Gentoo Websites Logo
Go to: Gentoo Home Documentation Forums Lists Bugs Planet Store Wiki Get Gentoo!

Bug 494080

Summary: <net-print/hplip-3.14.10: Man-in-the-middle vulnerability, arbitrary code execution (CVE-2013-6427)
Product: Gentoo Security Reporter: GLSAMaker/CVETool Bot <glsamaker>
Component: VulnerabilitiesAssignee: Gentoo Security <security>
Status: RESOLVED FIXED    
Severity: normal CC: billie, printing
Priority: Normal    
Version: unspecified   
Hardware: All   
OS: Linux   
Whiteboard: B2 [noglsa]
Package list:
Runtime testing required: ---
Bug Depends on: 497722    
Bug Blocks:    

Description GLSAMaker/CVETool Bot gentoo-dev 2013-12-12 18:45:09 UTC 
CVE-2013-6427 (http://nvd.nist.gov/nvd.cfm?cvename=CVE-2013-6427):
  upgrade.py in the hp-upgrade service in HP Linux Imaging and Printing
  (HPLIP) 3.x through 3.13.11 launches a program from an http URL, which
  allows man-in-the-middle attackers to execute arbitrary code by gaining
  control over the client-server data stream.

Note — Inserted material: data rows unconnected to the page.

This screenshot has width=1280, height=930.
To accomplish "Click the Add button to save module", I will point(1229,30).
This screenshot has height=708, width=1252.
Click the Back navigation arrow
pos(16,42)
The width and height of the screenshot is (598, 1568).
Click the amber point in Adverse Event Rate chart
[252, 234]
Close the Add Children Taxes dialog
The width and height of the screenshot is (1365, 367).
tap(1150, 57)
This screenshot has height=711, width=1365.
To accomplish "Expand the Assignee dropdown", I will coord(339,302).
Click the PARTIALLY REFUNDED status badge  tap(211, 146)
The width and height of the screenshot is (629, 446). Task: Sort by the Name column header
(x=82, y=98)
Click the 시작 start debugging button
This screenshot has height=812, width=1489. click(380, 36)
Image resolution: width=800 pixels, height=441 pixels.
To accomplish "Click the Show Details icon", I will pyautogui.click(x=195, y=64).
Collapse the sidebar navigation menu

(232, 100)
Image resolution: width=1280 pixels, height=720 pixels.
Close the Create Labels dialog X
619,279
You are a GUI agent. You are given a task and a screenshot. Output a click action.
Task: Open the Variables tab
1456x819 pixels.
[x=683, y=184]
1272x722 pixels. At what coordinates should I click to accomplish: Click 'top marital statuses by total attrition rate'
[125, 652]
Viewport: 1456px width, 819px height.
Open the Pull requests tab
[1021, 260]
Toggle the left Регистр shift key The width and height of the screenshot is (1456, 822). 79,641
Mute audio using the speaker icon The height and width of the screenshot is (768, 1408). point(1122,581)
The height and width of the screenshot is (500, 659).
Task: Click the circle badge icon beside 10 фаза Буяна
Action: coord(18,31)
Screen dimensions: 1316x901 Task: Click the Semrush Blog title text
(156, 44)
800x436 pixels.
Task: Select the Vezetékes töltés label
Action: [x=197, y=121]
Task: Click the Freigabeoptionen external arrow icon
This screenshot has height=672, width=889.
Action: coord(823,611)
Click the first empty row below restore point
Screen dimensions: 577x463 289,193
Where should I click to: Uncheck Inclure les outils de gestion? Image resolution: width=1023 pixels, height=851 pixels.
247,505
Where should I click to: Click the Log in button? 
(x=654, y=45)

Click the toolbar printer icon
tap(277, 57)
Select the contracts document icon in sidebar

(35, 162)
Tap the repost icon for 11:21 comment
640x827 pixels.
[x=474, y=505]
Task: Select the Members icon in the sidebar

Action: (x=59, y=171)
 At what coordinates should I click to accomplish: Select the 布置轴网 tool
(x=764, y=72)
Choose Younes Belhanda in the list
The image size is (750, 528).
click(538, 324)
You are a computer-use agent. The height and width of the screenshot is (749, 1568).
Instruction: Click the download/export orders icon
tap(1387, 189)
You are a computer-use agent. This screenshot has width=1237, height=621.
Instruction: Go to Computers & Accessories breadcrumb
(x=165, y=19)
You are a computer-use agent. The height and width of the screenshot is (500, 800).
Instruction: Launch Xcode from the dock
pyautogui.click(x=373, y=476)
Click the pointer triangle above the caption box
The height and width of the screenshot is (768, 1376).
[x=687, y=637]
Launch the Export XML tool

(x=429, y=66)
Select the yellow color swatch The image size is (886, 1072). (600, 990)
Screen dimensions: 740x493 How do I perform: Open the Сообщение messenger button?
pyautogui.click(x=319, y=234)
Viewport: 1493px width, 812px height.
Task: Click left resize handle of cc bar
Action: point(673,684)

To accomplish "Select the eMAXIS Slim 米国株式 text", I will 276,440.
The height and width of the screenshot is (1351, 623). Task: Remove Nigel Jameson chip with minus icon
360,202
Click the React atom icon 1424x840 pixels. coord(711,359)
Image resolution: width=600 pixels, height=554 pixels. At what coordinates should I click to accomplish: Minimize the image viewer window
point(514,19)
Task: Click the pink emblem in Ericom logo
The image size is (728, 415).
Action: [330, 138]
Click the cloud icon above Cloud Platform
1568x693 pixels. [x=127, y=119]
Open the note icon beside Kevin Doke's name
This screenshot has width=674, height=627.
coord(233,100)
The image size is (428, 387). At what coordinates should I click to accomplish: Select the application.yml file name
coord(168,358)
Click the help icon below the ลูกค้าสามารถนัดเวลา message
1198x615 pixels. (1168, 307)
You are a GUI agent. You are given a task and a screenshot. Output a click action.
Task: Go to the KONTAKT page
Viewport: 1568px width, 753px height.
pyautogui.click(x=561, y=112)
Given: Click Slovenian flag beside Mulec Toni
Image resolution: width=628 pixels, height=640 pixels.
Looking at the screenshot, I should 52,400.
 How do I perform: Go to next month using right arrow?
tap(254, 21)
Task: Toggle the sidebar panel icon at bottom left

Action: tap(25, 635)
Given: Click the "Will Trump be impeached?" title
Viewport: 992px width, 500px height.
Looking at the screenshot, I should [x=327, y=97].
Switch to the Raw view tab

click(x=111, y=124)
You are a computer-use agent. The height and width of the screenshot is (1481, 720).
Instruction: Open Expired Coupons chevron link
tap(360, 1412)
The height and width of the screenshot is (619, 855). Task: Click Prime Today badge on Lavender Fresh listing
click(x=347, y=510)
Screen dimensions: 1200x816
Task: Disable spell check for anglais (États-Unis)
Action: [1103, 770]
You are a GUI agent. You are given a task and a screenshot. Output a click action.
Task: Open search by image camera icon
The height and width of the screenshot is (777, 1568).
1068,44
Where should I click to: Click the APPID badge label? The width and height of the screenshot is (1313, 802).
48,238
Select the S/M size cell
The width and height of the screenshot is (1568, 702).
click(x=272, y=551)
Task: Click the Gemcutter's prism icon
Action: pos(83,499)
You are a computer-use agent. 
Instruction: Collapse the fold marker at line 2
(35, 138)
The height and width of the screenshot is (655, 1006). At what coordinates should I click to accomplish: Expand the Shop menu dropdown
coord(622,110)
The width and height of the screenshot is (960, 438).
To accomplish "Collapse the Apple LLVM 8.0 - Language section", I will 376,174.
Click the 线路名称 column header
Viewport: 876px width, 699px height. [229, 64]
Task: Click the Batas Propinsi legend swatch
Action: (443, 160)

@maintainers: okay to stable 3.11.1-r1? (We can hold off a bit to see if a fix for bug 492712 comes along)
Comment 1 Daniel Pielmeier gentoo-dev 2014-01-10 19:57:46 UTC 
> @maintainers: okay to stable 3.11.1-r1? (We can hold off a bit to see if a
> fix for bug 492712 comes along)

3.11.1-r1 does not fix this issue, but I have committed 3.14.1 which should. Stabilization for 3.13.9 is currently in the works (bug #484474). I will close this one and open a new one for 3.14.1.
Comment 2 Aaron Bauman (RETIRED) gentoo-dev 2016-03-22 09:48:20 UTC 
Over 2 years old and package has been stabilized for quite some time.